Prompt:
Please repeat the records exactly from their first line, finishing at the line containing "Given: Click the Query AI title" and including it.

Collected data entries:
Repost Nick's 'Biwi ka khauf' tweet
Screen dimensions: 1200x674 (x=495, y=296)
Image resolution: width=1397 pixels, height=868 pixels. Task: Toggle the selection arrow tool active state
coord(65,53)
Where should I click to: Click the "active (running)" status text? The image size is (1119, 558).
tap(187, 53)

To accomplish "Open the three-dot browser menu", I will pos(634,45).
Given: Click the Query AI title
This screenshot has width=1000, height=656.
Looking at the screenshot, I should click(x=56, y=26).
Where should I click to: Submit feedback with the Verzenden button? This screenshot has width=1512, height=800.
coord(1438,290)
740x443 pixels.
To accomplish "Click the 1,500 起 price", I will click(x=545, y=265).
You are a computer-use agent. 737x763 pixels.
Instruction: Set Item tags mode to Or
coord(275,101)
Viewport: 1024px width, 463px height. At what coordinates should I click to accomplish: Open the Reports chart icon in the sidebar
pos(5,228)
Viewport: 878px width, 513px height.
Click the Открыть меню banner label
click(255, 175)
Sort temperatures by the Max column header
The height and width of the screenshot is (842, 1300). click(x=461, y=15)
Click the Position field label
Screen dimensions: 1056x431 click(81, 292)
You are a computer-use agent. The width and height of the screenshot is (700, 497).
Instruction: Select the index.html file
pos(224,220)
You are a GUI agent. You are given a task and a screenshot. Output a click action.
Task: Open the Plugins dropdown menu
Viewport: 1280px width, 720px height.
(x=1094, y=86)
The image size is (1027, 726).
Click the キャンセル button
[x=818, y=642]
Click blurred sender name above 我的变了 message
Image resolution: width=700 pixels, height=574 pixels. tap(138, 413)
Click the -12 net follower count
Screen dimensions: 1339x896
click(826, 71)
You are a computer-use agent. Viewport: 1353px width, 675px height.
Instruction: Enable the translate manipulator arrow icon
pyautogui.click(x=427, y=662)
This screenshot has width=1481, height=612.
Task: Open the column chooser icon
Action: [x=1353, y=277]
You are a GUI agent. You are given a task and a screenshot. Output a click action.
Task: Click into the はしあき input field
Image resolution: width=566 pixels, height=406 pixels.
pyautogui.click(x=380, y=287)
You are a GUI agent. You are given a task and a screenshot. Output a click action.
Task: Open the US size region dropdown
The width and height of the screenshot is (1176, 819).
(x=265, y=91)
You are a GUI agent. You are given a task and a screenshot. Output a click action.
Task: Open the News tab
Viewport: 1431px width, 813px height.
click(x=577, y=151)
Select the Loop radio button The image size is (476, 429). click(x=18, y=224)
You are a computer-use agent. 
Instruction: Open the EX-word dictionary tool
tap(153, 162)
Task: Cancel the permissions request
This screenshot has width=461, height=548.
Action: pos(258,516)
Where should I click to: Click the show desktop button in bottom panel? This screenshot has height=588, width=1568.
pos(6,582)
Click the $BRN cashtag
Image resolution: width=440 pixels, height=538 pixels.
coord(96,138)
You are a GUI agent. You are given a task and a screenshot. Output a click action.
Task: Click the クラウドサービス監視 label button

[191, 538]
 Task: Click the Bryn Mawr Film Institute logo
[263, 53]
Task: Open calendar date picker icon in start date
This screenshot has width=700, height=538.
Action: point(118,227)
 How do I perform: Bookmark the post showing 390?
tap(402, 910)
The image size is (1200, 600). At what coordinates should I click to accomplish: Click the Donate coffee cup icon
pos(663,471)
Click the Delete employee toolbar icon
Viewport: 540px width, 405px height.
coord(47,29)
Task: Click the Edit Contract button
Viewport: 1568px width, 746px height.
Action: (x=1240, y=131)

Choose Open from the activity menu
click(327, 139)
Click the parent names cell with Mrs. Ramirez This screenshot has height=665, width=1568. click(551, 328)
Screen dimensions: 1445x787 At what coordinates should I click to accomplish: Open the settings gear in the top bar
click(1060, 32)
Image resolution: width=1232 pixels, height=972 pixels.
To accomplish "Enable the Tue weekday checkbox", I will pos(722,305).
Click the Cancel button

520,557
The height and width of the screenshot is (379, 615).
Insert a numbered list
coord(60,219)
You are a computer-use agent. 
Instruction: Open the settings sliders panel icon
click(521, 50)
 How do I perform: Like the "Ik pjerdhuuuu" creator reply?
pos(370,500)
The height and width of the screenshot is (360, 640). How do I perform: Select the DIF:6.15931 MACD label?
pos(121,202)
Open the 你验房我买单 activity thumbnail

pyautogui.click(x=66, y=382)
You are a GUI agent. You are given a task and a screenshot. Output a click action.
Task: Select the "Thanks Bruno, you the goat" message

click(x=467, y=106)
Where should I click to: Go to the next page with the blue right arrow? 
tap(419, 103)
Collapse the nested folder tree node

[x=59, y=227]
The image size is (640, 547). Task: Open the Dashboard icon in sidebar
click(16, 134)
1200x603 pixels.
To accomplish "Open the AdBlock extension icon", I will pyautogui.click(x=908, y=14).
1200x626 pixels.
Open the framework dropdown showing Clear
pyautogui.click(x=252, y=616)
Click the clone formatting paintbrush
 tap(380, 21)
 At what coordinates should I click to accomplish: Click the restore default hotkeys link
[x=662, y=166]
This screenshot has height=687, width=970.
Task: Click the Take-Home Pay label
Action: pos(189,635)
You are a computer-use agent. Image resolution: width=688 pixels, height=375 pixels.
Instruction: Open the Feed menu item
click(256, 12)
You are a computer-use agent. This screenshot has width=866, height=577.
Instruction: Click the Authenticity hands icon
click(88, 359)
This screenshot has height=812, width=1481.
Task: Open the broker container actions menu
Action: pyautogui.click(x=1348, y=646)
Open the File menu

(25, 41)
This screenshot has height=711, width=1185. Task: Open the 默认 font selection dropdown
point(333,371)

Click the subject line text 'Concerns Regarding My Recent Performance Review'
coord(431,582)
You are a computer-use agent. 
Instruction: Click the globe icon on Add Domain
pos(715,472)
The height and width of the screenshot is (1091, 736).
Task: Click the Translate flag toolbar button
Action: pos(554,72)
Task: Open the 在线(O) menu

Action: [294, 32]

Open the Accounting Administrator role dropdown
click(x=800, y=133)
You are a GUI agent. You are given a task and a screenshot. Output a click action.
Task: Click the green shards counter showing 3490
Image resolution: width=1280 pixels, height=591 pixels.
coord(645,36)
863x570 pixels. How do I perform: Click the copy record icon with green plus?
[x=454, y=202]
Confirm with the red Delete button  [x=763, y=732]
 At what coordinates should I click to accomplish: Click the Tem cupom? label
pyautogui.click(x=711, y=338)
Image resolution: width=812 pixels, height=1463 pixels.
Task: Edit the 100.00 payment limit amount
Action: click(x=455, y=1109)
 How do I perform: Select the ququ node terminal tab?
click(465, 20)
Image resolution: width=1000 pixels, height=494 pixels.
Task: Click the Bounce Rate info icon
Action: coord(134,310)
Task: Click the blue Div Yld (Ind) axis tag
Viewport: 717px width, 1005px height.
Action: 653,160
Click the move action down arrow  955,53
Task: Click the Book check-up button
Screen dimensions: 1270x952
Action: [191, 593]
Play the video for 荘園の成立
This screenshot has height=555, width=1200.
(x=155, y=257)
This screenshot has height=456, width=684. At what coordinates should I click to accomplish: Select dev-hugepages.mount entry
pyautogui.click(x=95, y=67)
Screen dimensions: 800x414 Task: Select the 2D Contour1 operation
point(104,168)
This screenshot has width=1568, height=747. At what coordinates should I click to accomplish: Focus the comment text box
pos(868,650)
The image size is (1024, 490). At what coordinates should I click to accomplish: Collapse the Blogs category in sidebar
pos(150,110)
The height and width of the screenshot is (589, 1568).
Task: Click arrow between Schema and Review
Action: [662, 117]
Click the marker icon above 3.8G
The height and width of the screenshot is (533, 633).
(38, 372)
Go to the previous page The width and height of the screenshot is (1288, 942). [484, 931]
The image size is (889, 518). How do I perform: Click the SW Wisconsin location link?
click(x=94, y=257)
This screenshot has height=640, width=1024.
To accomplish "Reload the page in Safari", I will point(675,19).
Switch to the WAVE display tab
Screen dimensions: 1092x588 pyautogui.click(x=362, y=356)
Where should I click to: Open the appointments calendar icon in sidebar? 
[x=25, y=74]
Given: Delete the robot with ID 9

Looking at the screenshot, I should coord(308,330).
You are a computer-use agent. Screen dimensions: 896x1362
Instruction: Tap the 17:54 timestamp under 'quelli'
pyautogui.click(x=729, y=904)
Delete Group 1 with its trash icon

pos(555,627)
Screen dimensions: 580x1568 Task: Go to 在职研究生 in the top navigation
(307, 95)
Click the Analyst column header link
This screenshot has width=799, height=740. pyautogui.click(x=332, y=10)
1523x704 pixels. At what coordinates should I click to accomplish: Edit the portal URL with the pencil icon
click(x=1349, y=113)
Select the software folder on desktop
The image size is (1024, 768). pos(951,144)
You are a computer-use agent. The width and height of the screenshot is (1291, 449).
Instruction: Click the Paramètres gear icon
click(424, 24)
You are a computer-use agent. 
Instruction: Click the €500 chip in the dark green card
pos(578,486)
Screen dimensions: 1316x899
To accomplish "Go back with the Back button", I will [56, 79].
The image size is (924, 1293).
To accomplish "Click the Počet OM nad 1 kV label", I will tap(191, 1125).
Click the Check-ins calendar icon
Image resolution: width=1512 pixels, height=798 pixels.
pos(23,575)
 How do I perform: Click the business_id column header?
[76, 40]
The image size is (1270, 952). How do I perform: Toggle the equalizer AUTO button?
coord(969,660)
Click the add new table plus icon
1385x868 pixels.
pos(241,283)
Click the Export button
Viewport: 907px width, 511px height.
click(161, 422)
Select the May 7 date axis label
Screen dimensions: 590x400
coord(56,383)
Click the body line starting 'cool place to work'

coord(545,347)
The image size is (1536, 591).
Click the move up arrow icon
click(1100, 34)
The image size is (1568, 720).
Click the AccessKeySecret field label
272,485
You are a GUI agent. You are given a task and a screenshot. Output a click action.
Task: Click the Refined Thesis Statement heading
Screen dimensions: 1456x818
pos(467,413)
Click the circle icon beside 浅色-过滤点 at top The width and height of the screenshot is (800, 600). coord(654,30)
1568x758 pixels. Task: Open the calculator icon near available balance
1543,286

Answer space:
Repost Nick's 'Biwi ka khauf' tweet
Screen dimensions: 1200x674 (x=495, y=296)
Image resolution: width=1397 pixels, height=868 pixels. Task: Toggle the selection arrow tool active state
coord(65,53)
Where should I click to: Click the "active (running)" status text? The image size is (1119, 558).
tap(187, 53)

To accomplish "Open the three-dot browser menu", I will pos(634,45).
Given: Click the Query AI title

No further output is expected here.